From a CISO’s perspective: Why the Carbon Black acquisition is potentially good news and the Symantec one is not.
The following is an op-ed from Matthew Gardiner, Director, Enterprise Security Campaigns
The recently announced acquisitions of Symantec by Broadcom and Carbon Black by VMware offers a great opportunity to compare and contrast the motivation behind these acquisitions and to explore how they might impact their existing customers. My takeaway is that the Symantec acquisition is generally bad news for customers, while the Carbon Black deal holds promise.
CISOs and other cybersecurity leaders have a lot on their plates: managing security budgets, technology evolution, the security of cloud applications, staffing, upper management and the Board, compliance, and of course defending against the attacks by cybercriminals both petty and sophisticated. But increasingly CISOs must also contend with managing the impact of cybersecurity vendor mergers and acquisitions (M&A) - which analyst firm 451 reports has already broken annual records just eight months into 2019.
Symantec vs. Carbon Black Acquisition
Beyond being 100% cybersecurity focused vendors, Symantec and Carbon Black are certainly positioned differently from a products perspective. For the purposes of this article I will gloss over the product and market focus differences and consider them both as well-established security vendors that are very critical providers respectively to their customers. Even at this early stage, how should CISOs be thinking of the impending acquisitions?
I think it is best to attempt to predict the future impact of these acquisitions by starting with the stated strategies of the buyers – VMware and Broadcom. For VMware it is quite clear that this is primarily a strategic product acquisition to help accelerate the build-out of their – build, run, manage, connect, protect – cloud platform strategy. As the world moves to cloud deployed applications it makes total sense that Carbon Black’s Predictive Security Cloud ™ platform and suite of applications - including endpoint detection and response (EDR) - allows VMware to clearly position this acquisition as a way of helping to address the fragmentation and lack of integration with security technologies. Of course, VMware wants to make a financial return on this investment, but they are doing so from a customer driven strategy perspective first.

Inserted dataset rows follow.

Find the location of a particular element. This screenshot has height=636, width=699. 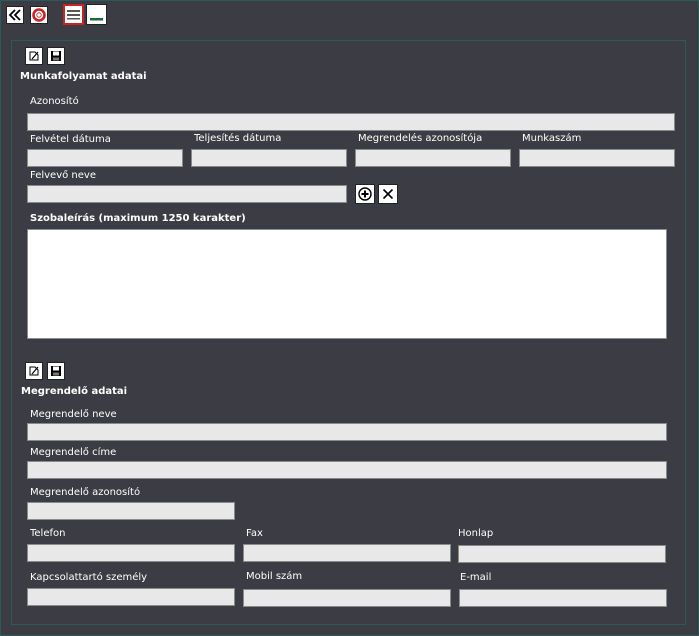

azonosito-input is located at coordinates (351, 122).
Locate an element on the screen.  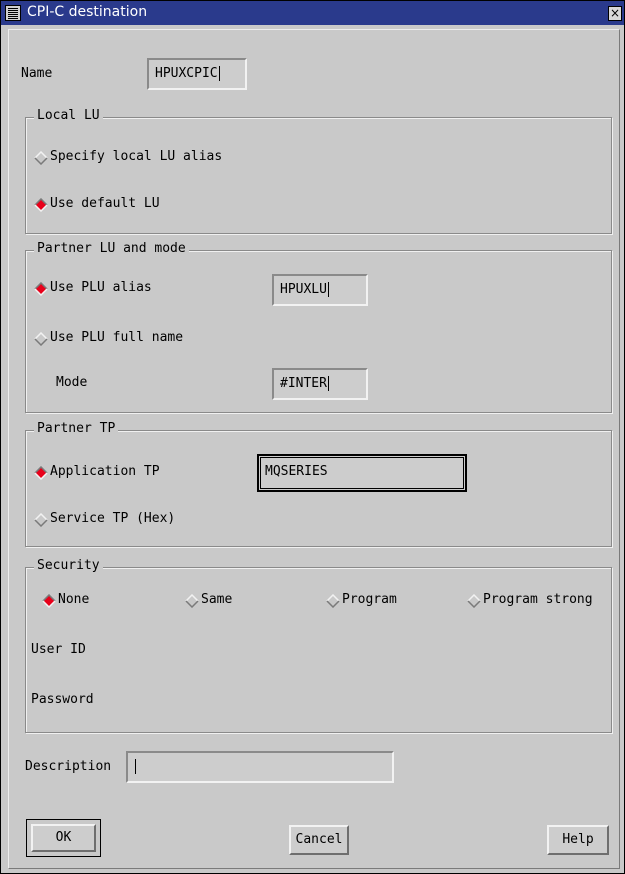
user-id-label: User ID is located at coordinates (58, 650).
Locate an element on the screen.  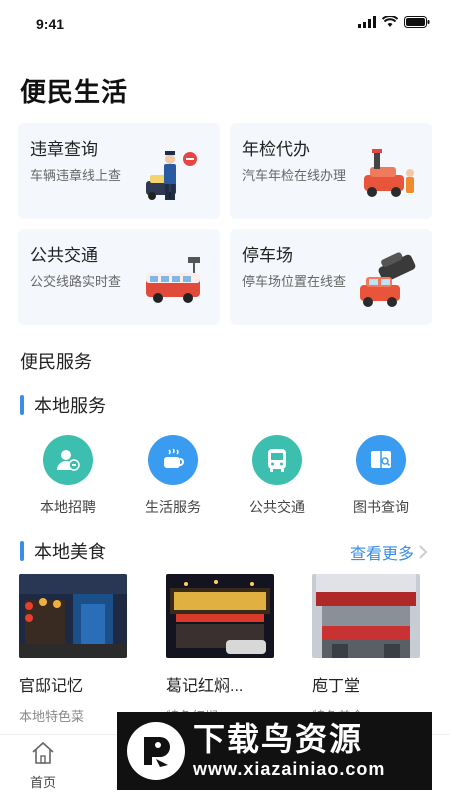
status-bar: 9:41 is located at coordinates (225, 24).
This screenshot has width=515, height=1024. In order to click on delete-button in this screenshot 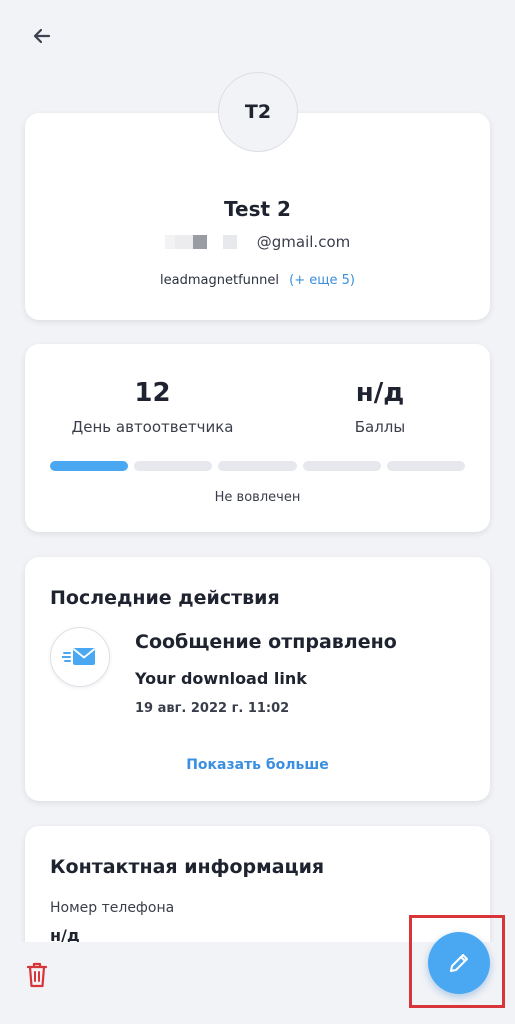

In contrast, the acquisition of the Symantec Enterprise business is clearly driven by financial considerations first and last, not how it fits into their security strategy or better addresses the security needs of customers. Broadcom couldn’t be much clearer, that their focus with Symantec is on cutting costs across the board, focusing on their most profitable products (DLP, endpoint, SWG) and not their lesser products (email security, network security, cryptology etc.), and prioritizing their most profitable customers in the Global 2000.
CISOs will have to consider numerous questions with regards to this acquisition to ensure they’re protected in the way they signed-up for, including:
- How does cost cutting help my organization become more secure?
- How will this help drive technical innovation at a pace to keep up with the cybercriminals?
- How will this address the evolution of IT and security to the cloud?
- What if my organization isn’t in the Global 2000?
Security leaders in general, and CISOs in particular are tasked with leading the security charge within their employers. To do this effectively it is key that they work with a set of security vendors and service providers with whom they can truly partner and depend on. Not all M&A scenarios are the same. It is incumbent on security leaders to evaluate each on its own merits and to frame their analysis by “what’s in it for my organization.” In some M&A situations the possible future, while not guaranteed, is bright, whereas with others, the customer well-being is forgotten.